Chrysler is negotiating with stakeholders, including the United Auto Workers union, for concessions that the government has specified under the loan terms. Included are parity in total labor costs with Japanese automakers with U.S. factories, swapping debt for equity in the company, and converting to equity half the $10.6 billion in payments to a union-run trust fund that will take over retiree health care costs next year.

“It is critical we meet all of our government requirements as the first step in finalizing the alliance with Fiat,” Nardelli wrote.

He also said the company would be viable without a partner, even with a conservative forecast of U.S. auto sales. Chrysler’s viability plan submitted to the government says it would have $2.9 billion in earnings before taxes this year if industrywide U.S. auto sales total 10.1 million vehicles.

Chrysler said in its plan that it lost $8 billion last year, and industry analysts have questioned whether it can stand on its own or even survive the year. The company’s sales so far this year are down 49 percent when compared with the first two months of last year. In 2008, sales fell 30 percent.
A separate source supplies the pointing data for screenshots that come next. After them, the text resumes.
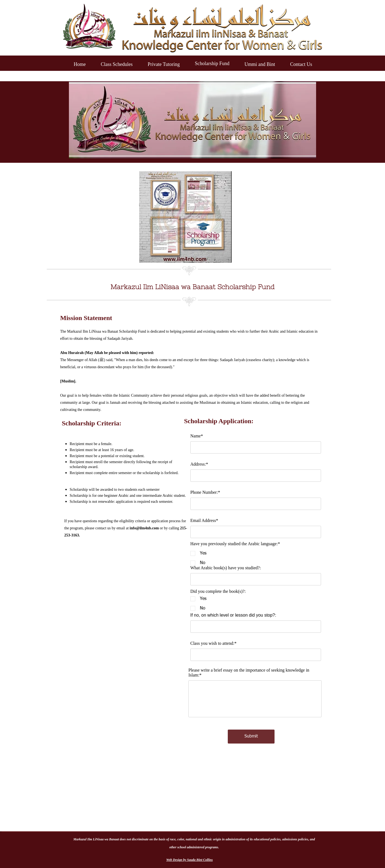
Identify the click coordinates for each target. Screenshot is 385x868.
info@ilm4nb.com (144, 528)
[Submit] (251, 737)
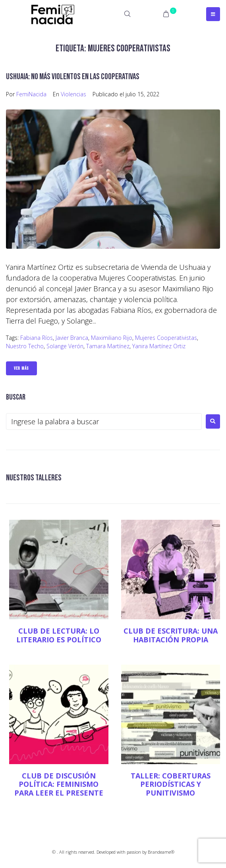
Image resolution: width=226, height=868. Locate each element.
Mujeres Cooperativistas (166, 337)
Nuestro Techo (25, 346)
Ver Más (21, 368)
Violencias (73, 94)
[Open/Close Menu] (213, 14)
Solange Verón (65, 346)
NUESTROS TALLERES (34, 478)
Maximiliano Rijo (112, 337)
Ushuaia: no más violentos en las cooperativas (73, 76)
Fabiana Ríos (37, 337)
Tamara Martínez (108, 346)
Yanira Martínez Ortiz (159, 346)
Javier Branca (72, 337)
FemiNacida (31, 94)
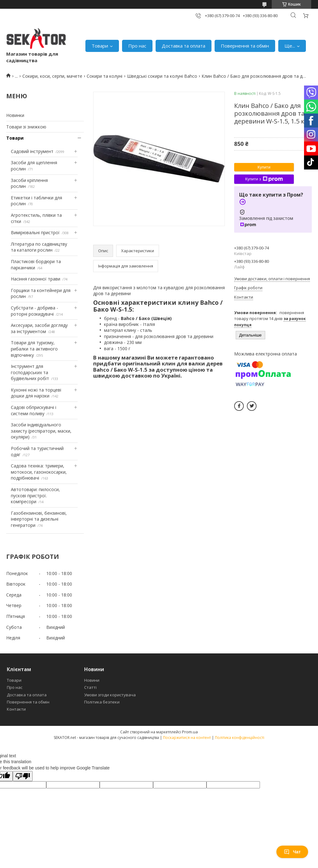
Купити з (264, 179)
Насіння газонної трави (35, 279)
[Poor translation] (23, 776)
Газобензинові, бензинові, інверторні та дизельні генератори (39, 519)
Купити (264, 167)
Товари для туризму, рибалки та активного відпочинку (34, 348)
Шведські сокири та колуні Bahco (162, 76)
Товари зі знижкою (26, 127)
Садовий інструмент (32, 151)
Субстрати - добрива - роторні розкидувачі (34, 311)
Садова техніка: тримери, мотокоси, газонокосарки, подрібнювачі (39, 472)
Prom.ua (190, 732)
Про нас (137, 45)
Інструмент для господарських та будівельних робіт (30, 372)
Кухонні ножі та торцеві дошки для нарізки (36, 393)
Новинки (15, 115)
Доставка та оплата (183, 45)
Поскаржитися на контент (187, 738)
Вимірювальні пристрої (35, 232)
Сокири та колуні (104, 76)
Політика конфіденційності (240, 738)
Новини (92, 680)
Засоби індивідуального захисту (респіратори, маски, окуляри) (41, 431)
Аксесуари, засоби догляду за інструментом (39, 328)
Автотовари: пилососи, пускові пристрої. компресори (35, 495)
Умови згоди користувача (110, 695)
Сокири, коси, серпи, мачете (52, 76)
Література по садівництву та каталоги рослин (39, 247)
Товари (100, 45)
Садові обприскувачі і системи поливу (33, 410)
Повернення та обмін (245, 45)
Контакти (16, 709)
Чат (292, 852)
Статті (90, 687)
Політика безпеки (102, 702)
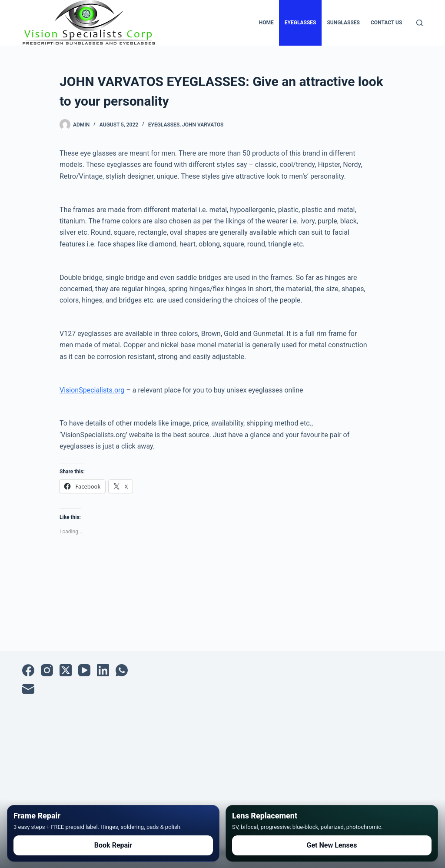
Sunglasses (343, 23)
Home (266, 23)
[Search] (419, 23)
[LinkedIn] (103, 670)
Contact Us (386, 23)
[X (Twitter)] (66, 670)
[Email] (28, 689)
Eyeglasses (300, 23)
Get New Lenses (332, 845)
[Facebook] (28, 670)
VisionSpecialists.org (92, 390)
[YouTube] (84, 670)
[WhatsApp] (122, 670)
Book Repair (113, 845)
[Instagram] (47, 670)
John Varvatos (203, 125)
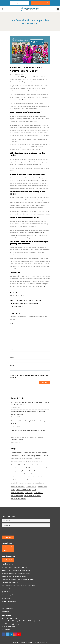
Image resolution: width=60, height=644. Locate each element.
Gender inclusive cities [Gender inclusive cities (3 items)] (18, 459)
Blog (11, 74)
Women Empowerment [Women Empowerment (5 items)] (18, 498)
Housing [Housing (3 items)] (13, 471)
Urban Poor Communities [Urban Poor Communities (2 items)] (23, 489)
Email (12, 358)
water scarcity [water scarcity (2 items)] (38, 492)
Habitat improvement (34, 300)
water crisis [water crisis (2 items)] (29, 492)
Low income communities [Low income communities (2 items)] (19, 474)
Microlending (33, 304)
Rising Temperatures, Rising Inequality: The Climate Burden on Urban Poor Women (30, 404)
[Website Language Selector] (19, 3)
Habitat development (17, 300)
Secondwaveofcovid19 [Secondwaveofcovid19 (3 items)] (25, 480)
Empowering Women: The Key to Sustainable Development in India (30, 422)
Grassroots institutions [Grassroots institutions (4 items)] (35, 462)
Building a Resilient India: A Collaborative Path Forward (29, 430)
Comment (13, 323)
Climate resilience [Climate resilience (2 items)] (29, 453)
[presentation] (13, 531)
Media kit (7, 560)
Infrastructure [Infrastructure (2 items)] (32, 471)
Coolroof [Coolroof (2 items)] (38, 453)
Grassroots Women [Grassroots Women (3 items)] (17, 465)
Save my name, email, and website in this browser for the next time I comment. (29, 376)
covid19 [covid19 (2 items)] (44, 453)
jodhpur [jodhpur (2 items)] (40, 471)
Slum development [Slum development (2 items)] (39, 480)
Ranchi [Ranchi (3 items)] (35, 477)
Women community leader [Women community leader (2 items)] (32, 495)
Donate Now (38, 3)
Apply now (6, 548)
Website (12, 365)
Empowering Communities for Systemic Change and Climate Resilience (28, 413)
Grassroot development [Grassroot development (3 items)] (33, 459)
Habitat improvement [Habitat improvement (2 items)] (18, 468)
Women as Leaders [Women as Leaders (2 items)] (17, 495)
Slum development (16, 306)
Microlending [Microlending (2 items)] (32, 474)
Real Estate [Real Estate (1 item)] (42, 477)
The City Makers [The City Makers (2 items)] (31, 486)
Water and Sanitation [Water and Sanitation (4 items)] (18, 492)
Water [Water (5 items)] (34, 489)
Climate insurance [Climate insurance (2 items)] (17, 453)
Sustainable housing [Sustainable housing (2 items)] (38, 483)
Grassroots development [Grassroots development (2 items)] (19, 462)
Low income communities (19, 304)
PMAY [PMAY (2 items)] (30, 477)
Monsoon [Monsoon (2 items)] (40, 474)
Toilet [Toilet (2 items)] (13, 489)
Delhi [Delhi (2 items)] (29, 456)
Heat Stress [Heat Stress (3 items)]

But Nardelli wrote that Chrysler intends to keep its U.S. market share at 10 percent, and since 1992, it has lost only 2.4 percentage points in share. Ford Motor Co. and General Motors Corp. have lost 45 percent of their market share during the same period, Nardelli wrote.

He said maintaining steady market share is a conservative assumption because the company plans to launch 24 new products in the next two years.